Also the price offered was seen as “ridiculous,” by a number financial watchers.
“The valuation implied by this alleged $18.75 offer per [Avon] share would have been rich and, given the currencies of Avon’s cash flows, too hard to structure as it could require raising debt in rubles, reals and pesos as a hedge,” wrote Consumer Edge Research analyst Javier Escalante in a research note on Thursday.
There were plenty of other red flags, said Calvin Silva, senior specialist at NASDAQ OMX. He noted that the company’s address — listed as 125 Old Broad Street in London — appears to be false and the phone numbers provided go directly to voicemail. He added that there are no other filings from the company listed on Edgar, the electronic submissions system for SEC filings.
The eyebrow-raising clues didn’t stop there. The law firm named in the filing doesn’t appear to exist, and a call to the number provided went straight to voicemail. Also, a Web site for a company called PTG Capital lists the company’s headquarters as Cairns, a city in Queensland, Australia, that is known as a destination for sailing and diving.

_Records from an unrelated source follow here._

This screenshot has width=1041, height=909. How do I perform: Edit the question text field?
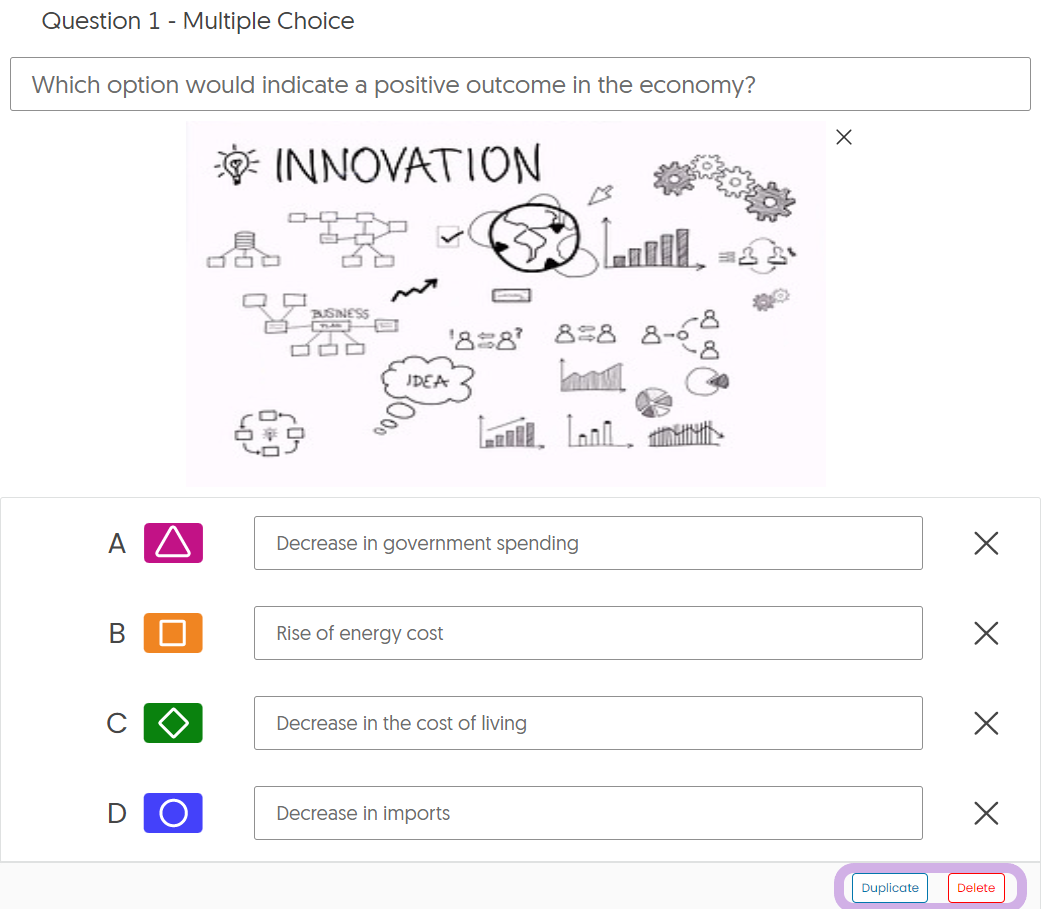click(520, 84)
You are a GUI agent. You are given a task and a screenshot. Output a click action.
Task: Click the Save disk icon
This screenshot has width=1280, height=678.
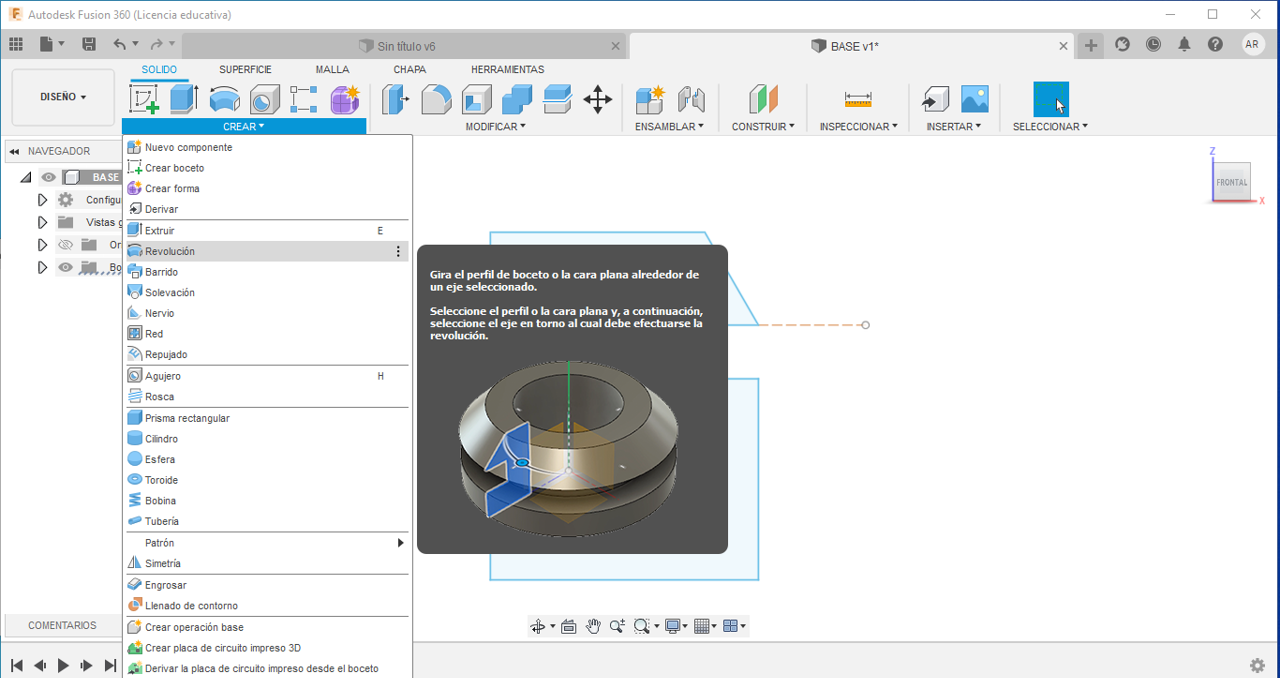click(x=89, y=44)
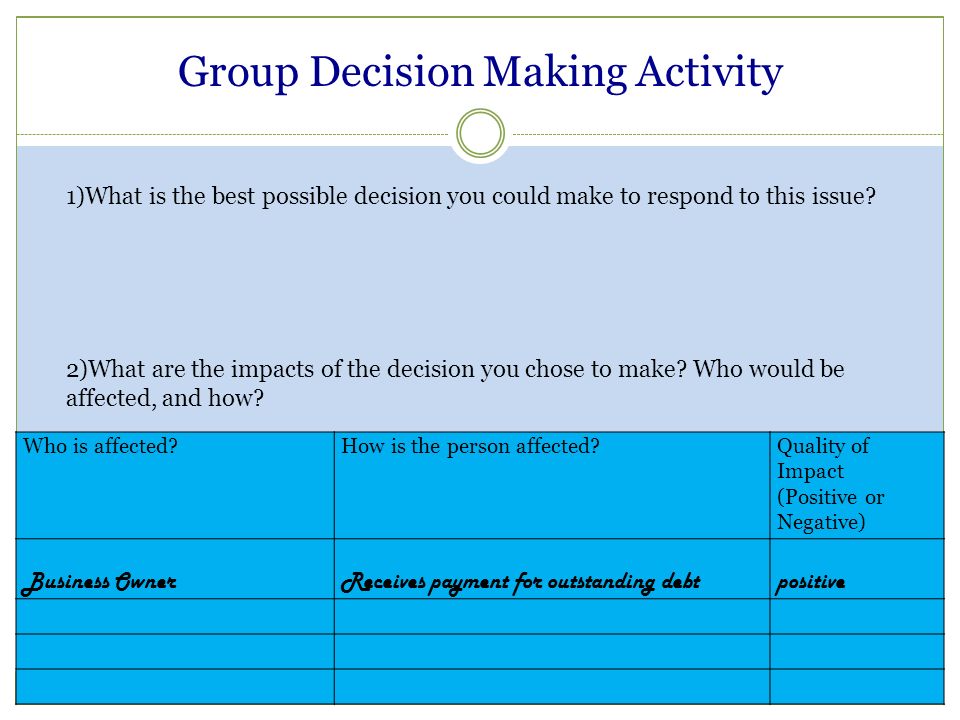Viewport: 960px width, 720px height.
Task: Click the middle empty row's first cell
Action: (175, 651)
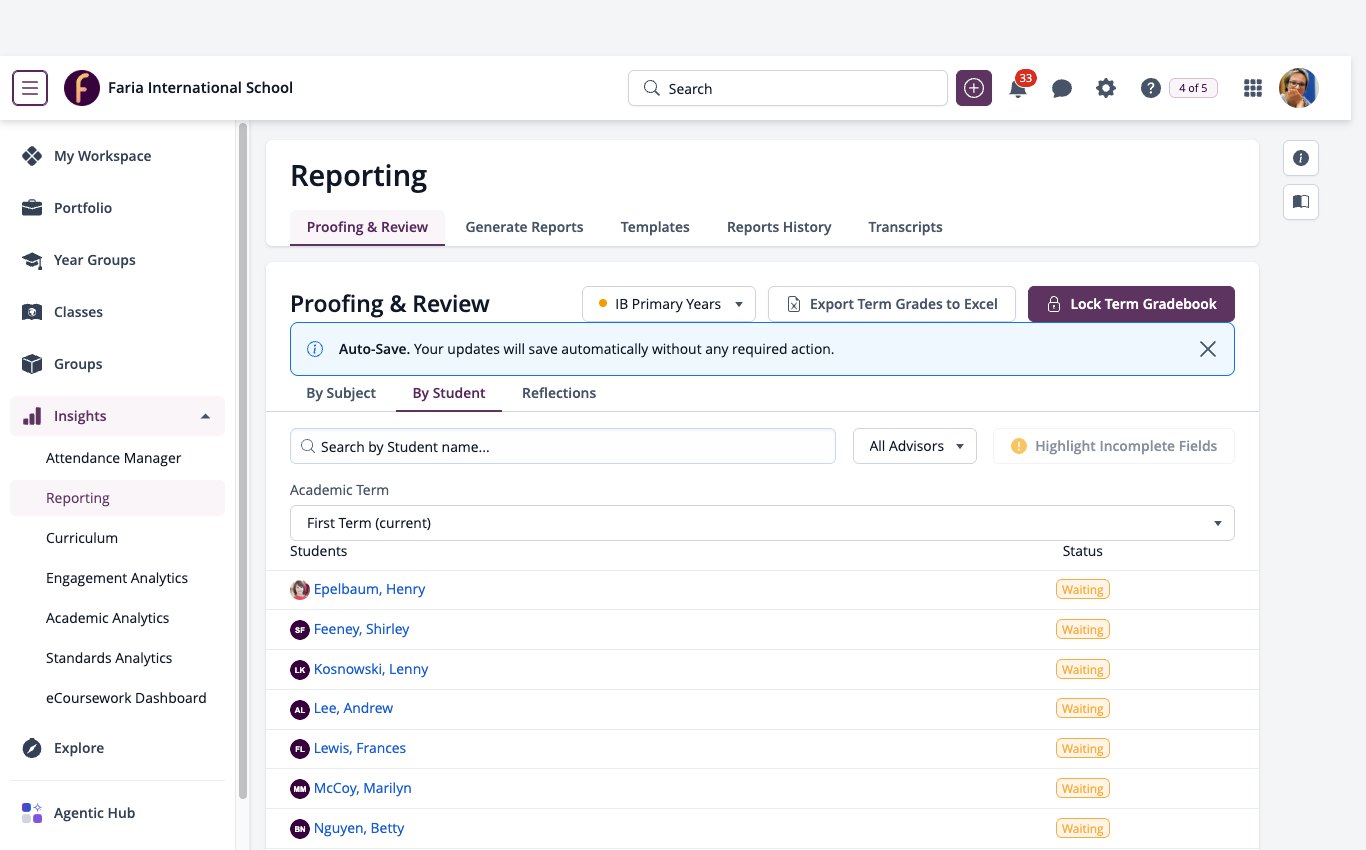This screenshot has width=1366, height=850.
Task: Open the IB Primary Years dropdown
Action: (x=669, y=304)
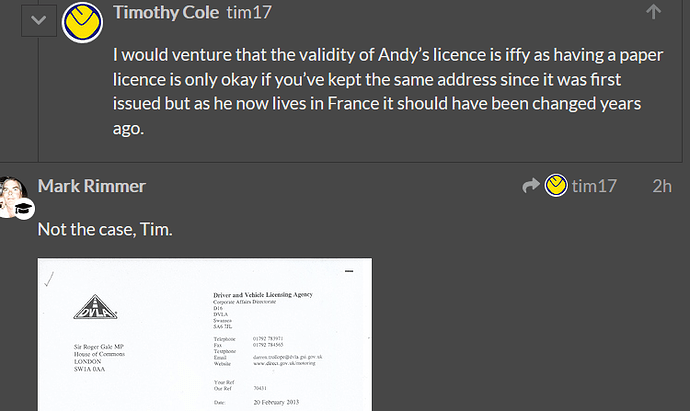Screen dimensions: 690x411
Task: Jump to parent post with up arrow
Action: tap(653, 12)
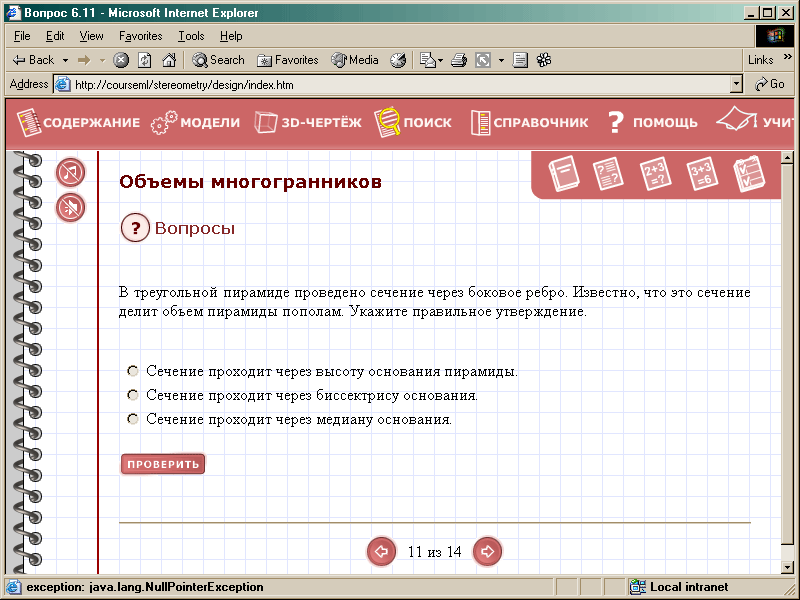The height and width of the screenshot is (600, 800).
Task: Open the questions page icon with question marks
Action: tap(607, 175)
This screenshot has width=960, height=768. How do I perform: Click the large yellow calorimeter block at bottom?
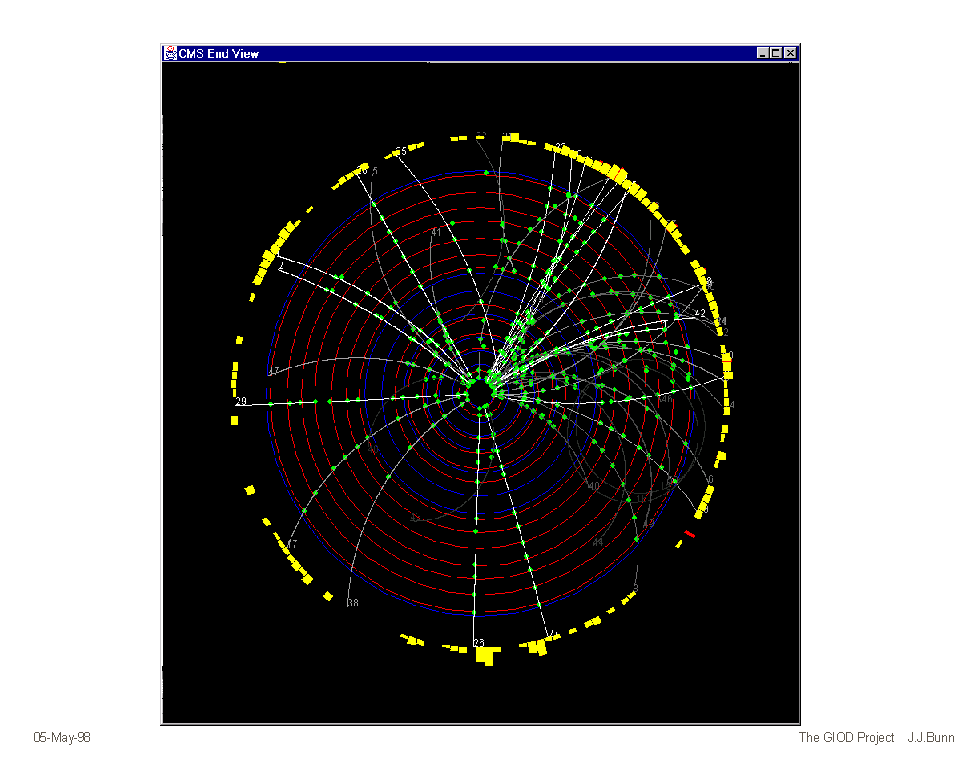486,656
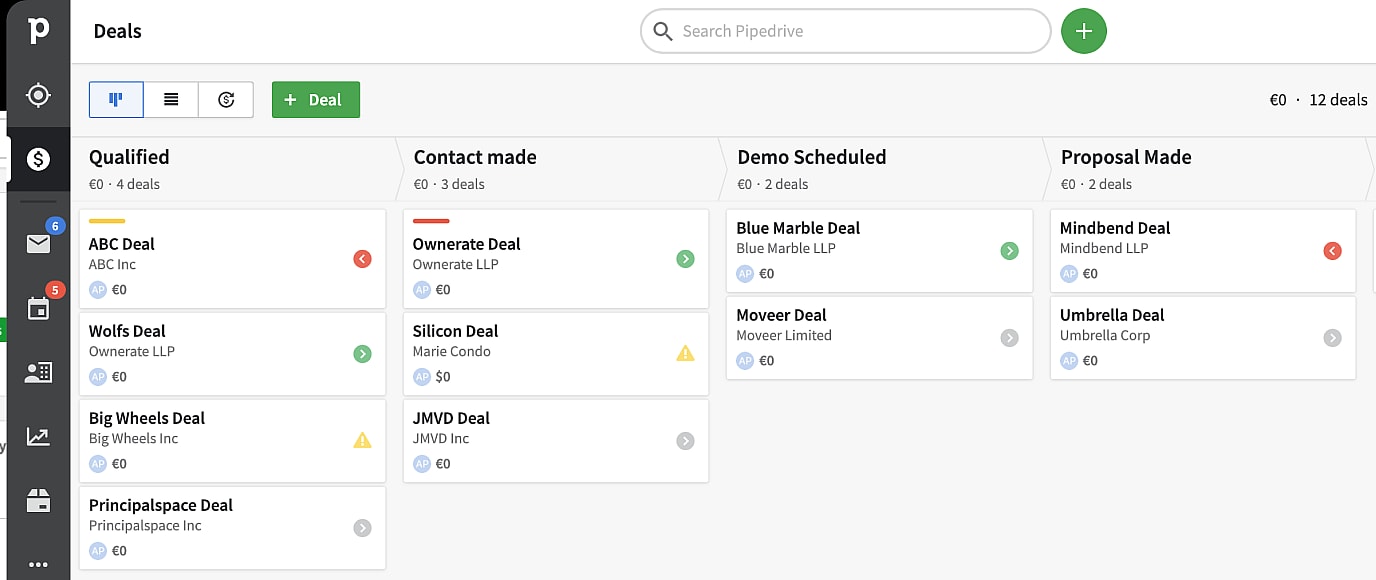This screenshot has width=1376, height=580.
Task: Open Leads target icon in sidebar
Action: [38, 95]
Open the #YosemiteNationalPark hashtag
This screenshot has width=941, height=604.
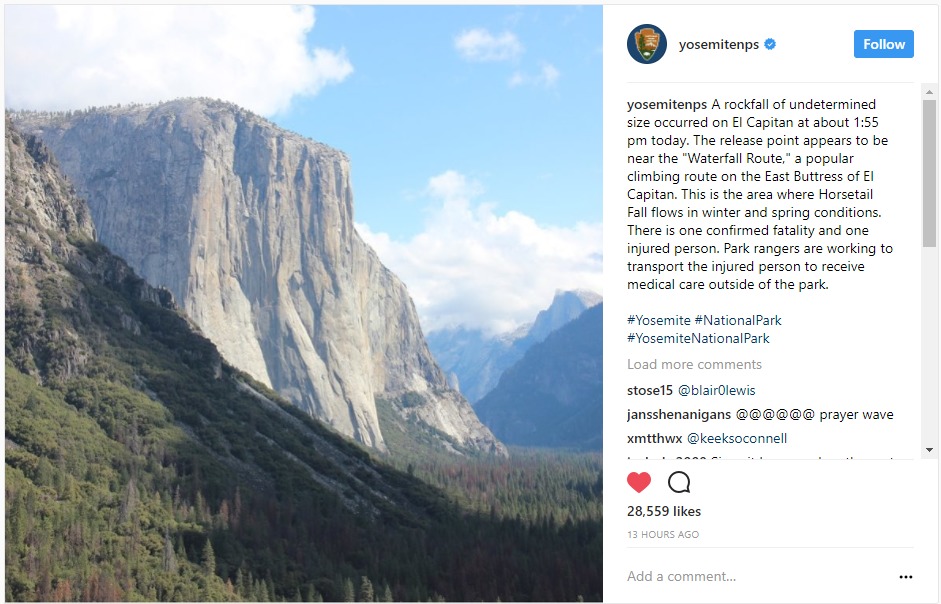click(x=698, y=338)
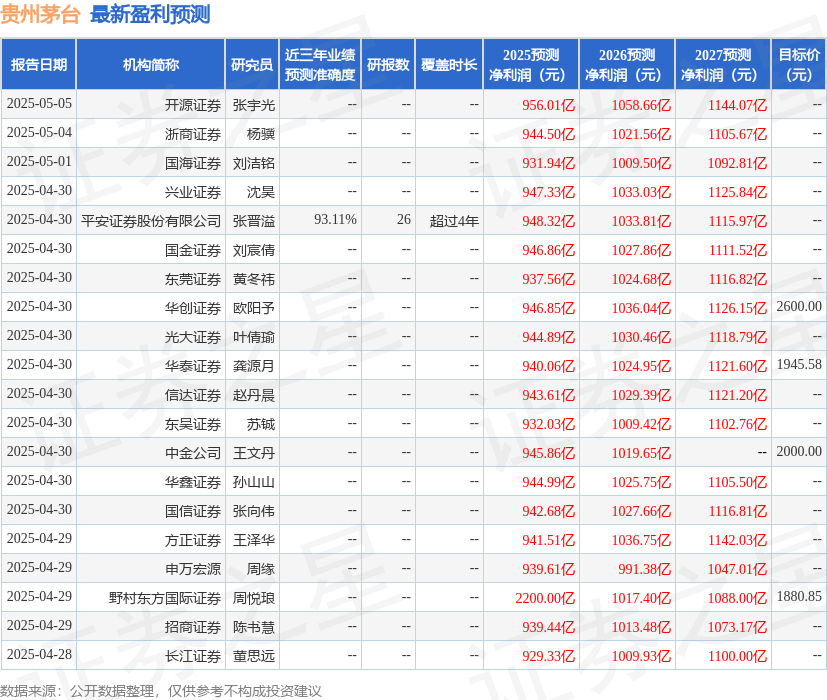Image resolution: width=827 pixels, height=700 pixels.
Task: Click the 研究员 column header
Action: (251, 63)
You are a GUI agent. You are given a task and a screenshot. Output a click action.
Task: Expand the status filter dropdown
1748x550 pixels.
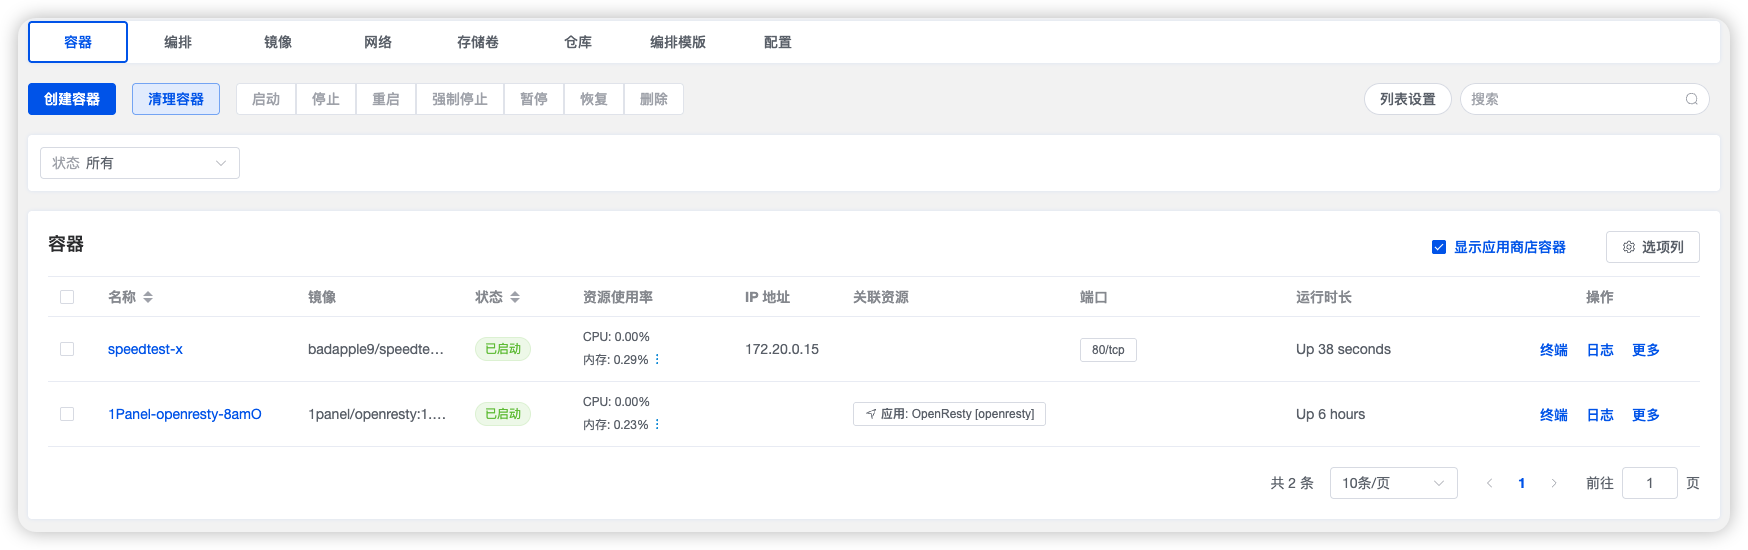[140, 163]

The motive for the seemingly false filing is unclear, but several financial observers said the move was likely intended to make Avon’s stock pop to exit a position. Regardless of motive, the act is illegal.
“If any of these trades are linked to a person who posted the filing it is a violation of securities law,” said Douglas Hand Jr. at Hand Baldachin & Amburgey, a New-York based law firm.
When asked if PTG was an actual company and if the SEC would take action against false filings, an SEC spokesperson said, “We are declining comment.”